Todo comenzó como una simple gripe. Marie sentía mareos, náuseas y dolor de espalda, pero en pocas horas su estado empeoró drásticamente. Fue llevada de urgencia al hospital y terminó en coma inducido por 10 días. Cuando despertó, no sabía dónde estaba hasta que los médicos le dieron la noticia más dura de su vida: para salvarla, tuvieron que amputarle las dos manos y las dos piernas.
Pero, ¿esto por qué ocurrió? Los exámenes confirmaron que desarrolló sepsis causada por la bacteria Capnocitophaga, presente en la saliva de algunos perros. Los especialistas creen que la bacteria ingresó por un pequeño rasguño en su brazo que habría sido lamido de forma accidental por su mascota.

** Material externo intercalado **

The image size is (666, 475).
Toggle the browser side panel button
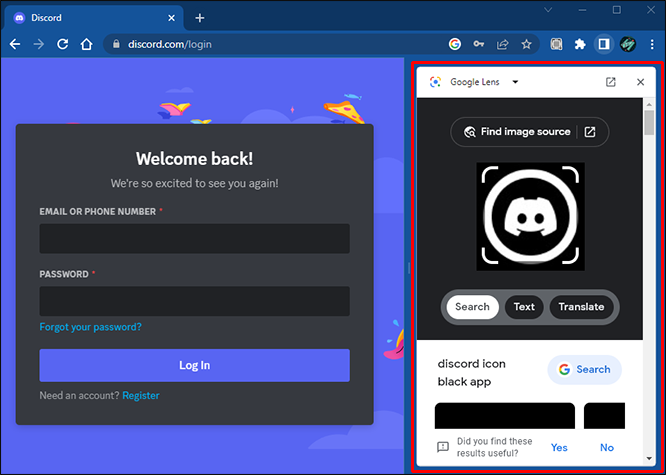(x=604, y=44)
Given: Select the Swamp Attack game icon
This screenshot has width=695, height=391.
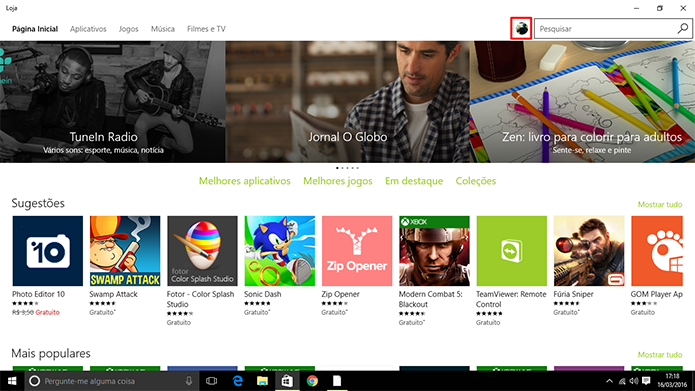Looking at the screenshot, I should pos(125,251).
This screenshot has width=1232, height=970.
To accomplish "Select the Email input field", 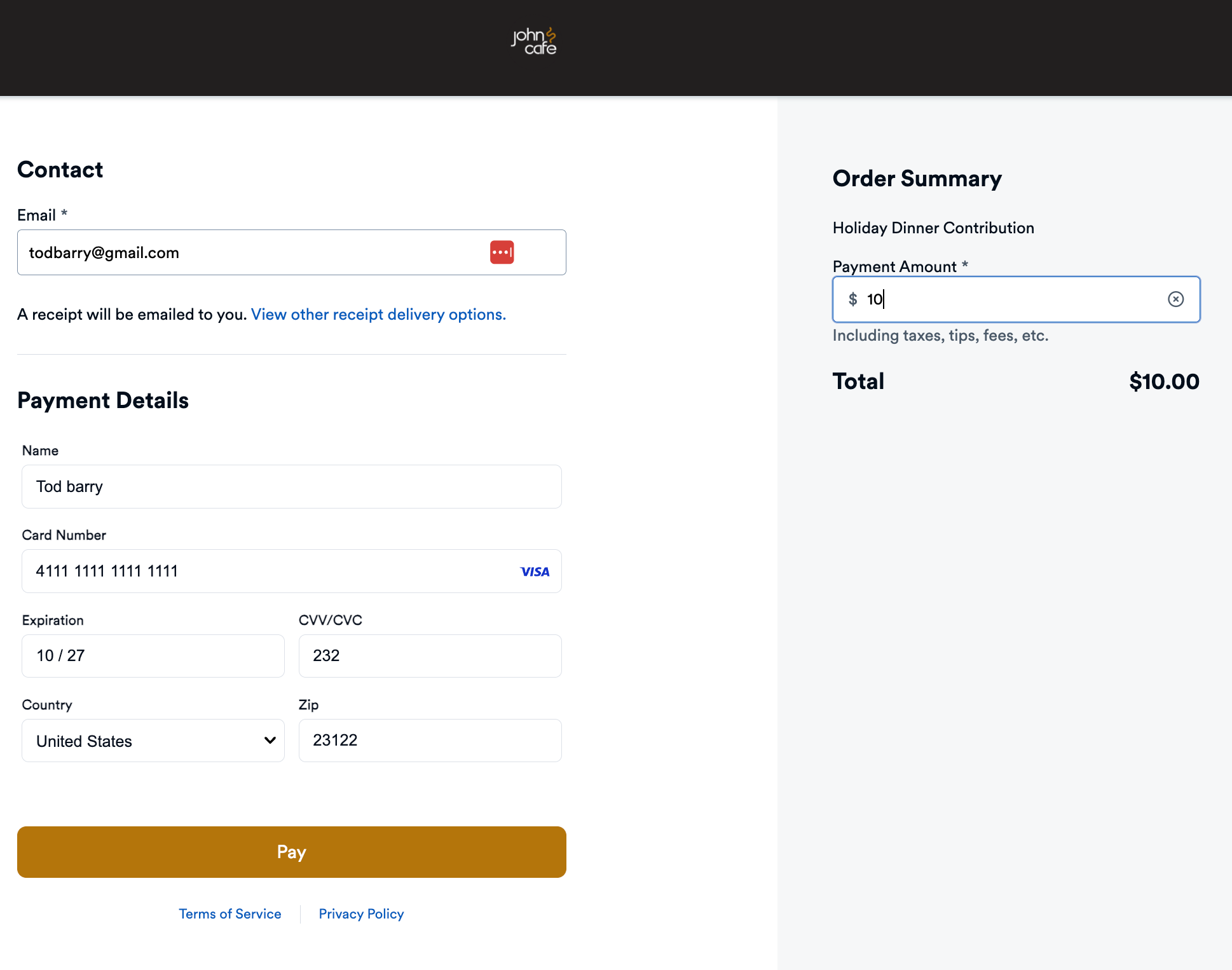I will (x=254, y=252).
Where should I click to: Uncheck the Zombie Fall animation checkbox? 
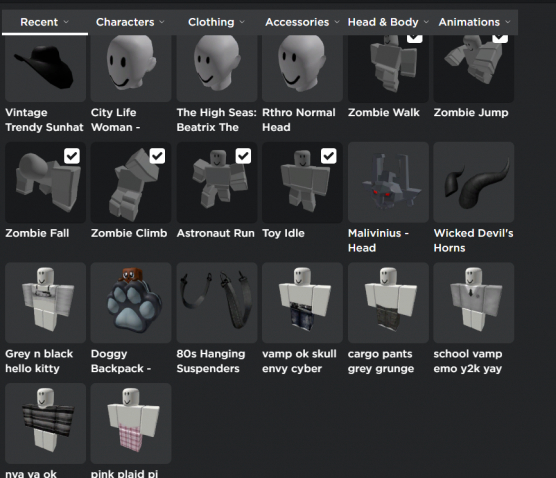tap(72, 156)
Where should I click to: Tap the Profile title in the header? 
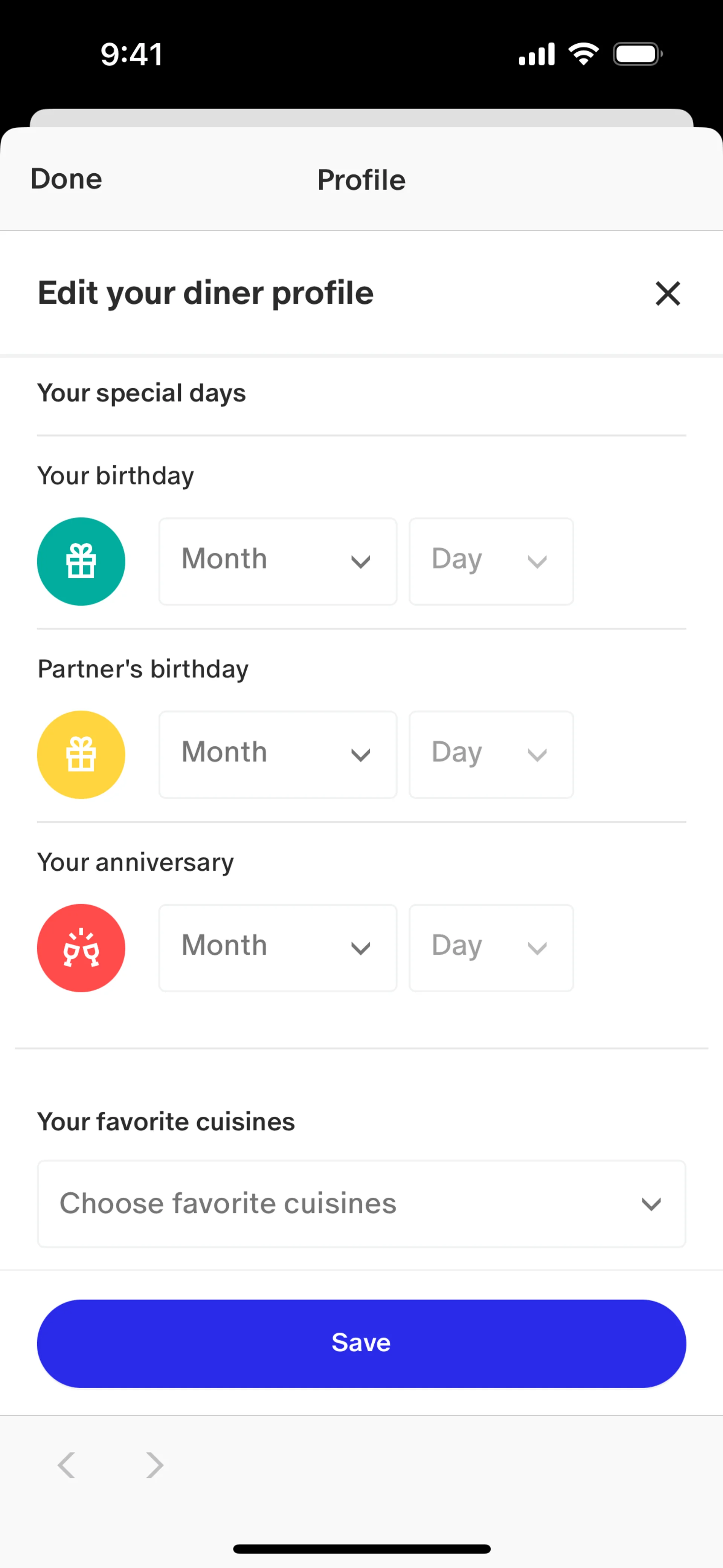(x=361, y=180)
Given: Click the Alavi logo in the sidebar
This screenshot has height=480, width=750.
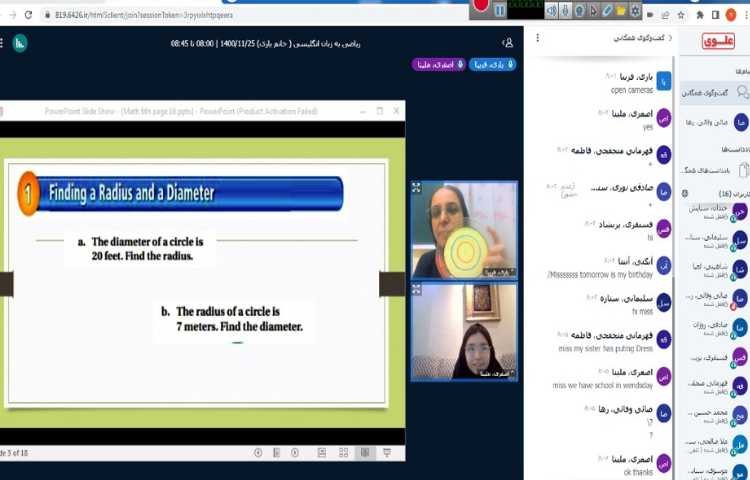Looking at the screenshot, I should [x=717, y=41].
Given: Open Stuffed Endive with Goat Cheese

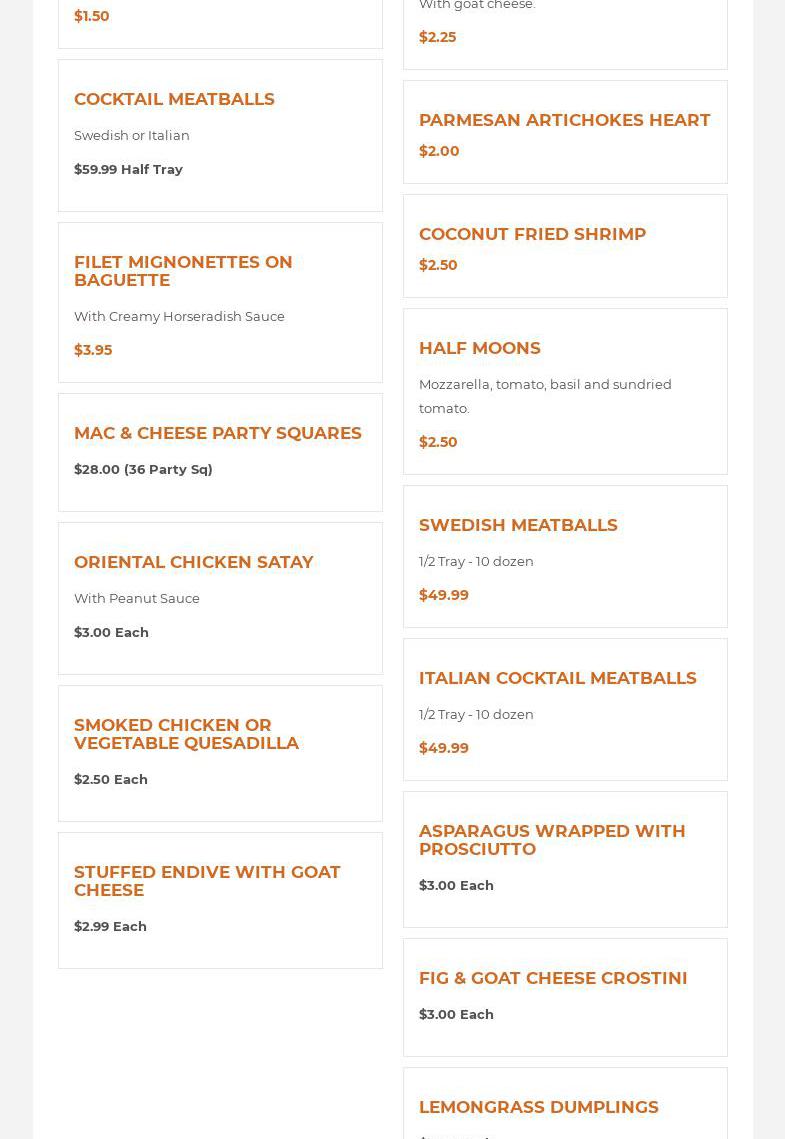Looking at the screenshot, I should [207, 881].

Eso fue suficiente para que la infección se propagara rápidamente por todo su cuerpo.
Esta enfermedad es extremadamente rara; afecta a una en cada millón de personas, pero cuando ocurre puede ser fulminante. Pero, ¿qué puedes hacer para evitar que esto te ocurra? Los expertos recomiendan lo siguiente:
-
Lava y desinfecta cualquier herida por más pequeña que parezca.
-
Evita que mascotas laman rasguños o heridas abiertas.
-
Si hay fiebre, dolor intenso o enrojecimiento, acude directamente a tu médico.
Marie ama a sus perros, no los culpa, pero hoy su historia es una advertencia. Esta historia no busca generar pánico, sino conciencia.